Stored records
···
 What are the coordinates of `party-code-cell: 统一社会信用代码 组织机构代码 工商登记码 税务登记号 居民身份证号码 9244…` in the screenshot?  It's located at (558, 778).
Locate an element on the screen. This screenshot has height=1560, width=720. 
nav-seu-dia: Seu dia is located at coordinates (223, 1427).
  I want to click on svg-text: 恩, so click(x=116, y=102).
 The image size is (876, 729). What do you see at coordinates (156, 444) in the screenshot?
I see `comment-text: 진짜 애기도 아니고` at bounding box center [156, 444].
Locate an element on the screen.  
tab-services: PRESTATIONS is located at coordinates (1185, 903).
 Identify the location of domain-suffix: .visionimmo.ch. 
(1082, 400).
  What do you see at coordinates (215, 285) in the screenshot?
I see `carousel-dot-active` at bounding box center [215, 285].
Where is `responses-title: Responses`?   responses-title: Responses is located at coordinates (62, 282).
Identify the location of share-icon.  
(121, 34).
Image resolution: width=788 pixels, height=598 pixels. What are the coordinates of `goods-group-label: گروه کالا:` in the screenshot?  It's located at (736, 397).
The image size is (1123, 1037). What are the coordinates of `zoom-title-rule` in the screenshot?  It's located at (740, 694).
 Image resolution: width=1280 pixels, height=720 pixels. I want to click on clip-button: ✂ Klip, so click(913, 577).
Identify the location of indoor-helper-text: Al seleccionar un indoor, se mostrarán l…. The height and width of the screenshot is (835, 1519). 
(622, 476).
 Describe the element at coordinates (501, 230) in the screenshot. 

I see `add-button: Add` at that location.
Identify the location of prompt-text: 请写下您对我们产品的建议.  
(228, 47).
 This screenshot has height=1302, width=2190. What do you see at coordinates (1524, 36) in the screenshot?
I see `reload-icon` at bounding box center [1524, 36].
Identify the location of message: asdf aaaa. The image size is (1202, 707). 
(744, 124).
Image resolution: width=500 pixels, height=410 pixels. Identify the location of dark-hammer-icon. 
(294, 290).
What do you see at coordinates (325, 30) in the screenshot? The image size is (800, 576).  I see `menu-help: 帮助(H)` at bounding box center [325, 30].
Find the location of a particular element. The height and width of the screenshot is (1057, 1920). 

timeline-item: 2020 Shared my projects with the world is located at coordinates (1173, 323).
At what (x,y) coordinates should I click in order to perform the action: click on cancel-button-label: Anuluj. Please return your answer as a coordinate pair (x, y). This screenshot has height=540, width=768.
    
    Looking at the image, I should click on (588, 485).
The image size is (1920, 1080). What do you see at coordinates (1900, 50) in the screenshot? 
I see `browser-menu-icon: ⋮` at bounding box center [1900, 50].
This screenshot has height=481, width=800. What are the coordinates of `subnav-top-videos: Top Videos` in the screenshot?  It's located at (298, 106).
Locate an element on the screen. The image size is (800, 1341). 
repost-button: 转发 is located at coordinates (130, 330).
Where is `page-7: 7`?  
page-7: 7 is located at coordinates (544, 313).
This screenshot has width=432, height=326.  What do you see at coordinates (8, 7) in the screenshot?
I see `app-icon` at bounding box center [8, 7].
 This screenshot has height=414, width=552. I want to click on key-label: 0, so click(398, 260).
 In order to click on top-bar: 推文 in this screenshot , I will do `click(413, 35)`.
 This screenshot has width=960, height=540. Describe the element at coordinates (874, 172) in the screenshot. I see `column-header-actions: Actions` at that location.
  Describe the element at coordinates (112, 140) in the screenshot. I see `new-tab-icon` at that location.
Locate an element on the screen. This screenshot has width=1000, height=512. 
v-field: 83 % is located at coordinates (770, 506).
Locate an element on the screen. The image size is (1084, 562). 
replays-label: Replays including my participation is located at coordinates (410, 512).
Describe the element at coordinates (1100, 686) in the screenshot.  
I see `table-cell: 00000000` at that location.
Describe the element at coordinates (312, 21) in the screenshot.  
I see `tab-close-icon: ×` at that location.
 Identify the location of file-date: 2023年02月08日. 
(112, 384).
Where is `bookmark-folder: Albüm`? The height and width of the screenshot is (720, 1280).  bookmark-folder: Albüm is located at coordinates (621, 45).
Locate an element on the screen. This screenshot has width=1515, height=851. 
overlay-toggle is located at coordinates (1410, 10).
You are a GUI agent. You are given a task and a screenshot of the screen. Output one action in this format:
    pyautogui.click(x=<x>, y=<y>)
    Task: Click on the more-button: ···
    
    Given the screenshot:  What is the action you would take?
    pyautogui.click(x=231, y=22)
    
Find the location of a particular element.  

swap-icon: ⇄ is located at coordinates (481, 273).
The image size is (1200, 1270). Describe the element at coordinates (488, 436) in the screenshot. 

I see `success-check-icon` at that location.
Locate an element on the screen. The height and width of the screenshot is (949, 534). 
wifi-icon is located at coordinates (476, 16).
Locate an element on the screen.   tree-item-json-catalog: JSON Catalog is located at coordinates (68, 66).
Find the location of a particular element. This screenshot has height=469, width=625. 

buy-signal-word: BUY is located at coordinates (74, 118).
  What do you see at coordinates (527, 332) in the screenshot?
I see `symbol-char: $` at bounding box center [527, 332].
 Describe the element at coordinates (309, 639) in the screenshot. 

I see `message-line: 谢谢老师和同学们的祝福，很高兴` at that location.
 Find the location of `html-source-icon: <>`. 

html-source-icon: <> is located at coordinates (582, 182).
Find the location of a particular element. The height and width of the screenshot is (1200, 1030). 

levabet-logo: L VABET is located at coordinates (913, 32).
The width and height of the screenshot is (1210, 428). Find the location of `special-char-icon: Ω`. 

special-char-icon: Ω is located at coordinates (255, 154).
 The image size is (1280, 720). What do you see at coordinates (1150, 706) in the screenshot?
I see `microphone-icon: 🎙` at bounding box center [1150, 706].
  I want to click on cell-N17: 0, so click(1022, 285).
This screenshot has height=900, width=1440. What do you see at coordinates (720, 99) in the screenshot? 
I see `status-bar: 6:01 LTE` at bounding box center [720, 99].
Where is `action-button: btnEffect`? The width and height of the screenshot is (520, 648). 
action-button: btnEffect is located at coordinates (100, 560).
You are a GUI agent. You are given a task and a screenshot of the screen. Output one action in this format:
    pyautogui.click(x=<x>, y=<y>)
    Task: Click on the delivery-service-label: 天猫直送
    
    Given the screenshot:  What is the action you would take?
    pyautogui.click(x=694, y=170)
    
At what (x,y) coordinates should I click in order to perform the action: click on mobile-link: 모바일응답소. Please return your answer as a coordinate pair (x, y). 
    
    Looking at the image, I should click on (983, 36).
···
EXERCISE DESCRIPTION -> Put every line of the listing above into a JSON list of strings, one string per line, and leave out the blank lines.

COMPLETED EXERCISE ->
[
  " What are the coordinates of `party-code-cell: 统一社会信用代码 组织机构代码 工商登记码 税务登记号 居民身份证号码 9244…` in the screenshot?  It's located at (558, 778).",
  "Locate an element on the screen. This screenshot has height=1560, width=720. ",
  "nav-seu-dia: Seu dia is located at coordinates (223, 1427).",
  "  I want to click on svg-text: 恩, so click(x=116, y=102).",
  " The image size is (876, 729). What do you see at coordinates (156, 444) in the screenshot?",
  "I see `comment-text: 진짜 애기도 아니고` at bounding box center [156, 444].",
  "Locate an element on the screen.  ",
  "tab-services: PRESTATIONS is located at coordinates (1185, 903).",
  " Identify the location of domain-suffix: .visionimmo.ch. ",
  "(1082, 400).",
  "  What do you see at coordinates (215, 285) in the screenshot?",
  "I see `carousel-dot-active` at bounding box center [215, 285].",
  "Where is `responses-title: Responses`?   responses-title: Responses is located at coordinates (62, 282).",
  "Identify the location of share-icon.  ",
  "(121, 34).",
  "Image resolution: width=788 pixels, height=598 pixels. What are the coordinates of `goods-group-label: گروه کالا:` in the screenshot?  It's located at (736, 397).",
  "The image size is (1123, 1037). What are the coordinates of `zoom-title-rule` in the screenshot?  It's located at (740, 694).",
  " Image resolution: width=1280 pixels, height=720 pixels. I want to click on clip-button: ✂ Klip, so click(913, 577).",
  "Identify the location of indoor-helper-text: Al seleccionar un indoor, se mostrarán l…. The height and width of the screenshot is (835, 1519). ",
  "(622, 476).",
  " Describe the element at coordinates (501, 230) in the screenshot. ",
  "I see `add-button: Add` at that location.",
  "Identify the location of prompt-text: 请写下您对我们产品的建议.  ",
  "(228, 47).",
  " This screenshot has height=1302, width=2190. What do you see at coordinates (1524, 36) in the screenshot?",
  "I see `reload-icon` at bounding box center [1524, 36].",
  "Identify the location of message: asdf aaaa. The image size is (1202, 707). ",
  "(744, 124).",
  "Image resolution: width=500 pixels, height=410 pixels. Identify the location of dark-hammer-icon. ",
  "(294, 290).",
  "What do you see at coordinates (325, 30) in the screenshot? The image size is (800, 576).  I see `menu-help: 帮助(H)` at bounding box center [325, 30].",
  "Find the location of a particular element. The height and width of the screenshot is (1057, 1920). ",
  "timeline-item: 2020 Shared my projects with the world is located at coordinates (1173, 323).",
  "At what (x,y) coordinates should I click in order to perform the action: click on cancel-button-label: Anuluj. Please return your answer as a coordinate pair (x, y). This screenshot has height=540, width=768.",
  "    Looking at the image, I should click on (588, 485).",
  "The image size is (1920, 1080). What do you see at coordinates (1900, 50) in the screenshot? ",
  "I see `browser-menu-icon: ⋮` at bounding box center [1900, 50].",
  "This screenshot has height=481, width=800. What are the coordinates of `subnav-top-videos: Top Videos` in the screenshot?  It's located at (298, 106).",
  "Locate an element on the screen. The image size is (800, 1341). ",
  "repost-button: 转发 is located at coordinates (130, 330).",
  "Where is `page-7: 7`?  ",
  "page-7: 7 is located at coordinates (544, 313).",
  "This screenshot has width=432, height=326.  What do you see at coordinates (8, 7) in the screenshot?",
  "I see `app-icon` at bounding box center [8, 7].",
  " This screenshot has height=414, width=552. I want to click on key-label: 0, so click(398, 260).",
  " In order to click on top-bar: 推文 in this screenshot , I will do `click(413, 35)`.",
  " This screenshot has width=960, height=540. Describe the element at coordinates (874, 172) in the screenshot. I see `column-header-actions: Actions` at that location.",
  "  Describe the element at coordinates (112, 140) in the screenshot. I see `new-tab-icon` at that location.",
  "Locate an element on the screen. This screenshot has width=1000, height=512. ",
  "v-field: 83 % is located at coordinates (770, 506).",
  "Locate an element on the screen. The image size is (1084, 562). ",
  "replays-label: Replays including my participation is located at coordinates (410, 512).",
  "Describe the element at coordinates (1100, 686) in the screenshot.  ",
  "I see `table-cell: 00000000` at that location.",
  "Describe the element at coordinates (312, 21) in the screenshot.  ",
  "I see `tab-close-icon: ×` at that location.",
  " Identify the location of file-date: 2023年02月08日. ",
  "(112, 384).",
  "Where is `bookmark-folder: Albüm`? The height and width of the screenshot is (720, 1280).  bookmark-folder: Albüm is located at coordinates (621, 45).",
  "Locate an element on the screen. This screenshot has width=1515, height=851. ",
  "overlay-toggle is located at coordinates (1410, 10).",
  "You are a GUI agent. You are given a task and a screenshot of the screen. Output one action in this format:",
  "    pyautogui.click(x=<x>, y=<y>)",
  "    Task: Click on the more-button: ···",
  "    Given the screenshot:  What is the action you would take?",
  "    pyautogui.click(x=231, y=22)",
  "Find the location of a particular element.  ",
  "swap-icon: ⇄ is located at coordinates (481, 273).",
  "The image size is (1200, 1270). Describe the element at coordinates (488, 436) in the screenshot. ",
  "I see `success-check-icon` at that location.",
  "Locate an element on the screen. The height and width of the screenshot is (949, 534). ",
  "wifi-icon is located at coordinates (476, 16).",
  "Locate an element on the screen.   tree-item-json-catalog: JSON Catalog is located at coordinates (68, 66).",
  "Find the location of a particular element. This screenshot has height=469, width=625. ",
  "buy-signal-word: BUY is located at coordinates (74, 118).",
  "  What do you see at coordinates (527, 332) in the screenshot?",
  "I see `symbol-char: $` at bounding box center [527, 332].",
  " Describe the element at coordinates (309, 639) in the screenshot. ",
  "I see `message-line: 谢谢老师和同学们的祝福，很高兴` at that location.",
  " Find the location of `html-source-icon: <>`. ",
  "html-source-icon: <> is located at coordinates (582, 182).",
  "Find the location of a particular element. The height and width of the screenshot is (1200, 1030). ",
  "levabet-logo: L VABET is located at coordinates (913, 32).",
  "The width and height of the screenshot is (1210, 428). Find the location of `special-char-icon: Ω`. ",
  "special-char-icon: Ω is located at coordinates (255, 154).",
  " The image size is (1280, 720). What do you see at coordinates (1150, 706) in the screenshot?",
  "I see `microphone-icon: 🎙` at bounding box center [1150, 706].",
  "  I want to click on cell-N17: 0, so click(1022, 285).",
  "This screenshot has height=900, width=1440. What do you see at coordinates (720, 99) in the screenshot? ",
  "I see `status-bar: 6:01 LTE` at bounding box center [720, 99].",
  "Where is `action-button: btnEffect`? The width and height of the screenshot is (520, 648). ",
  "action-button: btnEffect is located at coordinates (100, 560).",
  "You are a GUI agent. You are given a task and a screenshot of the screen. Output one action in this format:",
  "    pyautogui.click(x=<x>, y=<y>)",
  "    Task: Click on the delivery-service-label: 天猫直送",
  "    Given the screenshot:  What is the action you would take?",
  "    pyautogui.click(x=694, y=170)",
  "At what (x,y) coordinates should I click in order to perform the action: click on mobile-link: 모바일응답소. Please return your answer as a coordinate pair (x, y). ",
  "    Looking at the image, I should click on (983, 36)."
]